> **Material to process**:
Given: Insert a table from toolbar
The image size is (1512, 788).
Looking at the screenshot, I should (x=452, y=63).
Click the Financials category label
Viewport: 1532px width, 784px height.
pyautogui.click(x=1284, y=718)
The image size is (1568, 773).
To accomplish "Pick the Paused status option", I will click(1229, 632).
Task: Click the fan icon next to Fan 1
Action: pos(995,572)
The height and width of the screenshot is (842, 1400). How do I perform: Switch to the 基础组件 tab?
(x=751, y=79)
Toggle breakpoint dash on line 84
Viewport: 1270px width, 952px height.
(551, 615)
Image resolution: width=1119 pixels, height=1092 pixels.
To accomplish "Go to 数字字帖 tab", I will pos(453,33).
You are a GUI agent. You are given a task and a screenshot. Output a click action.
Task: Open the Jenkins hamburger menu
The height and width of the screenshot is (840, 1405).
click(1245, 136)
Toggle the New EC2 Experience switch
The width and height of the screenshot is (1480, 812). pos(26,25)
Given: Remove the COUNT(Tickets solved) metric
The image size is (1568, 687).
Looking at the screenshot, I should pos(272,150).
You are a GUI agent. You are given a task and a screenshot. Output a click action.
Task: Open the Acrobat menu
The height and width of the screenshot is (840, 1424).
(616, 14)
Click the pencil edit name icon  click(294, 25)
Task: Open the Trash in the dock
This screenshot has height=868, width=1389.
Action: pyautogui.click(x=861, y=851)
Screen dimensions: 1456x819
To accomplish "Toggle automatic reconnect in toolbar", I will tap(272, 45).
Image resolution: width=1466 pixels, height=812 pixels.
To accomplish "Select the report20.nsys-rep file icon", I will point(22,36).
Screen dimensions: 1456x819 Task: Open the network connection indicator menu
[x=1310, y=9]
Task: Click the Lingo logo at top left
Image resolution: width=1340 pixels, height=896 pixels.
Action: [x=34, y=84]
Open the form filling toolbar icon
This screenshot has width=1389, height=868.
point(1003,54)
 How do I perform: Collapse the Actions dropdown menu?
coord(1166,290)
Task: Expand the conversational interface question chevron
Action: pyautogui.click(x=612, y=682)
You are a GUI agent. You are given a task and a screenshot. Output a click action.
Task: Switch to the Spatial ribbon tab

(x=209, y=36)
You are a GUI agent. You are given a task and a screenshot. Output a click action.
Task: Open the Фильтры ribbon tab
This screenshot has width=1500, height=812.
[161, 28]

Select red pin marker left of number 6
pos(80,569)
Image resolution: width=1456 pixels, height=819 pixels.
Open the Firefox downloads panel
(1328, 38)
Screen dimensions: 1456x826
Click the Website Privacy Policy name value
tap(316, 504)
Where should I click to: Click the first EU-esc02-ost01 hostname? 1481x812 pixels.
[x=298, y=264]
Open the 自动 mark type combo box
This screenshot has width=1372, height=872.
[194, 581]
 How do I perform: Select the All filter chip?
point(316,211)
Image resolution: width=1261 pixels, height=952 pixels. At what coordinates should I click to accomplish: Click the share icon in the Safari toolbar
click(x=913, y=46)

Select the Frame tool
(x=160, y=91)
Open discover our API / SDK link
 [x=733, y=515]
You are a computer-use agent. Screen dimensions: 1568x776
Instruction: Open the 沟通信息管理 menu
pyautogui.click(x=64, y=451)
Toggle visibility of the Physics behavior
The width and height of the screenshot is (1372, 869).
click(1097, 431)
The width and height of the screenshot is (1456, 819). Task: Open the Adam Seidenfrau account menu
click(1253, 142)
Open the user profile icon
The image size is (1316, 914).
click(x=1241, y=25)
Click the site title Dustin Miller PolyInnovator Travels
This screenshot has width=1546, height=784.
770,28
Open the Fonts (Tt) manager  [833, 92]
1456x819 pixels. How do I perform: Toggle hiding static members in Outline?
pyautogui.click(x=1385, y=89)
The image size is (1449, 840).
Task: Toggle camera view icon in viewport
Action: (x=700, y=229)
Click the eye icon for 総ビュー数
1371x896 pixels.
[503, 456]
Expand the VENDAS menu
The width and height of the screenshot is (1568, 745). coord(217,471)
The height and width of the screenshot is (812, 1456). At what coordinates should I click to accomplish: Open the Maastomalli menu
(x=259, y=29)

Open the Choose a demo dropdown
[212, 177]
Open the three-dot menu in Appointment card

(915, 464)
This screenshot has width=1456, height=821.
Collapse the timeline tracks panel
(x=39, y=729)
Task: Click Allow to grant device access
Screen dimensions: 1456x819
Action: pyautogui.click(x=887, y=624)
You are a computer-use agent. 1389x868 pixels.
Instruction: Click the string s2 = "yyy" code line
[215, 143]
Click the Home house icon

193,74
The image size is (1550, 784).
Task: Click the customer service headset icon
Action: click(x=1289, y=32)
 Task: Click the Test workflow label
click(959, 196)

> **Work task**:
All lines of the listing holding the string "computer" must be returned, copied as they stand.

> **Answer**:
You are a computer-use agent. Screen dimensions: 1568x776
You are a computer-use agent. 1389x868 pixels.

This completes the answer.